Zutaten
- 100 g Vollkorn-Reismehl
- 50 g Kokosmehl
- 50 g Hafermehl, glutenfrei
- 100 g Vollrohrzucker
- 1 TL Weinstein-Backpulver
- 1 Prise Salz
- 250 g Kürbis (Butternut), geschält und gewürfelt
- 50 g Rapsöl
- 50 g Tahini
- 2–3 EL Haferdrink, glutenfrei
Zubereitung
- Den geschälten und gewürfelten Butternut-Kürbis in einen Topf geben, mit wenig Wasser bedecken und etwa 15 Minuten köcheln lassen, bis er weich ist. Dann abseihen und mit einer Gabel zu einem feinen Püree verarbeiten. Anschließend geduldig auskühlen lassen, bis das Püree Zimmertemperatur erreicht hat.

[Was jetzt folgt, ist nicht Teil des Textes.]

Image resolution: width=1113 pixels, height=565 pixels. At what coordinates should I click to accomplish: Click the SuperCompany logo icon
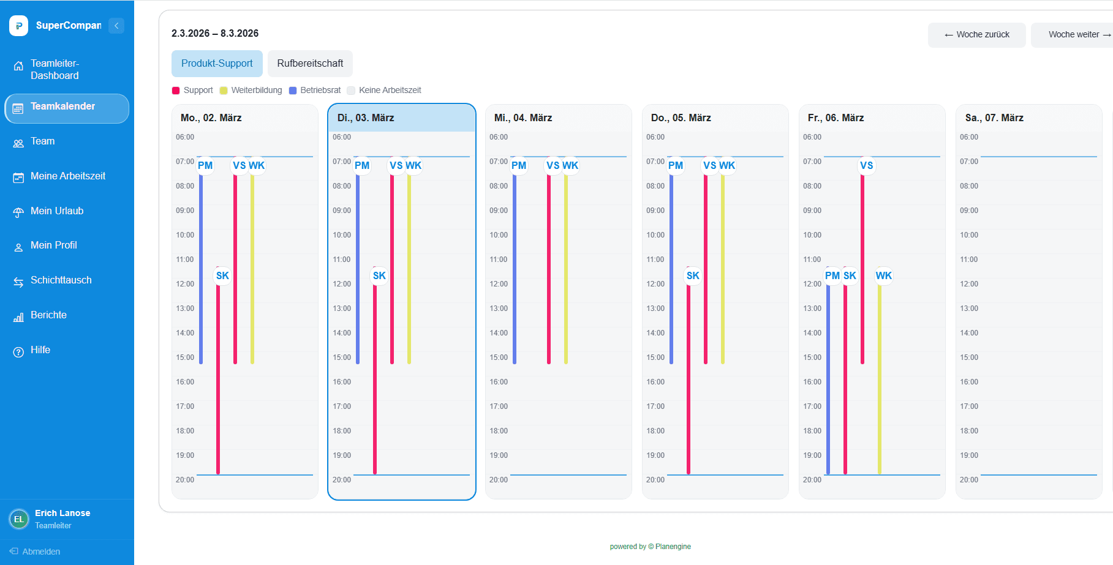[18, 26]
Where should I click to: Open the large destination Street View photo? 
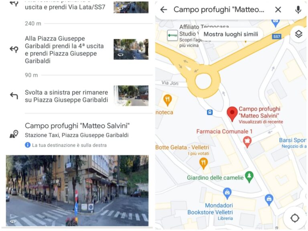[77, 190]
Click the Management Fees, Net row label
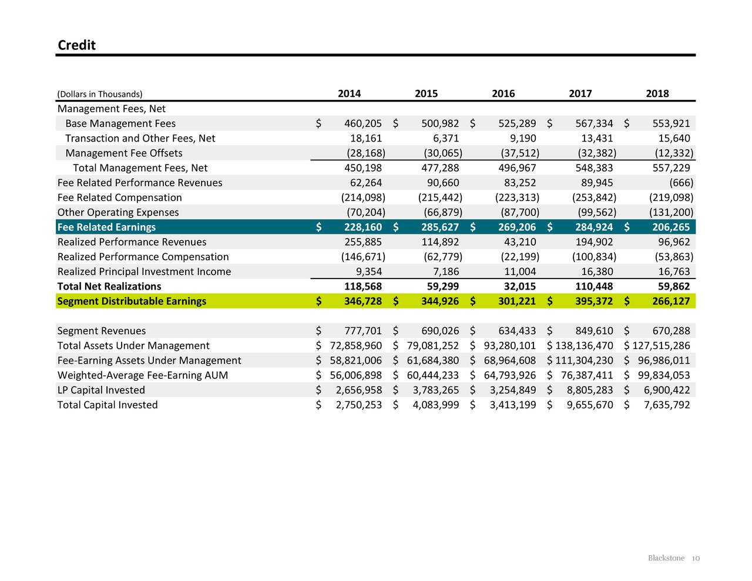This screenshot has height=581, width=752. tap(111, 108)
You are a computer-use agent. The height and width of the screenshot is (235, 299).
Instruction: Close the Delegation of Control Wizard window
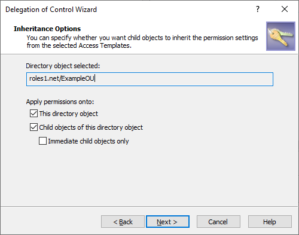tap(285, 9)
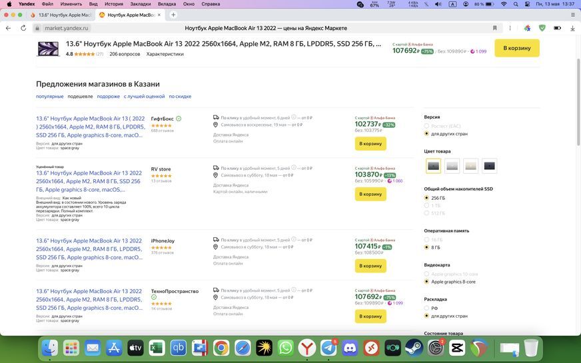Reload the page with the refresh icon

pos(23,28)
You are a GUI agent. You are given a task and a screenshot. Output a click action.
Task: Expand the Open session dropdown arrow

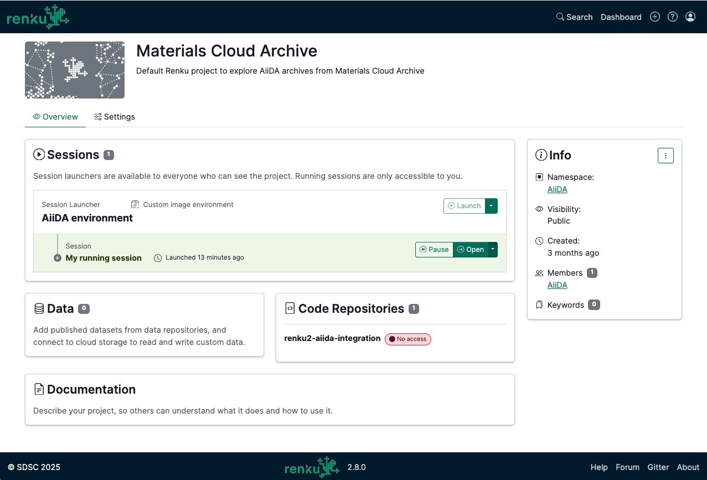[492, 250]
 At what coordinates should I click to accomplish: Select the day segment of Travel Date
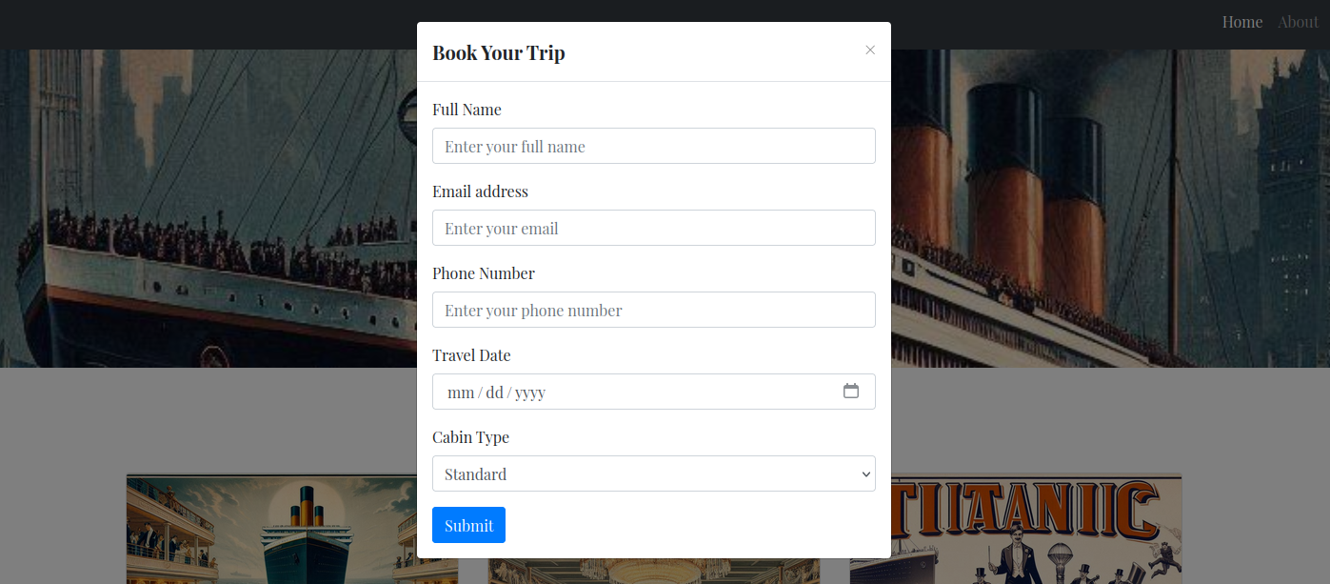(x=494, y=393)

- Reismehl, Kokosmehl, Hafermehl, Vollrohrzucker, Weinstein-Backpulver und Salz in einer Rührschüssel zusammengeben und sorgfältig miteinander vermischen, bis keine Klümpchen mehr vorhanden sind.
- Das erkaltete Kürbispüree zusammen mit dem Rapsöl und Tahini zu der Mehlmischung hinzufügen und alles zu einer einheitlichen Masse verrühren. Sollte der Teig zu dickflüssig wirken, schrittweise einen Esslöffel Haferdrink nach dem anderen unterrühren, bis eine geschmeidige, streichfähige Konsistenz entstanden ist.
- Die fertige Teigmasse gleichmäßig auf Backpapier in eine 20 × 20 cm große Backform verteilen. Im auf 180 °C vorgeheizten Backofen mit Ober- und Unterhitze 25–35 Minuten backen, bis die Oberfläche gefestigt ist und ein in die Mitte gesteckter Zahnstocher trocken herauskommt.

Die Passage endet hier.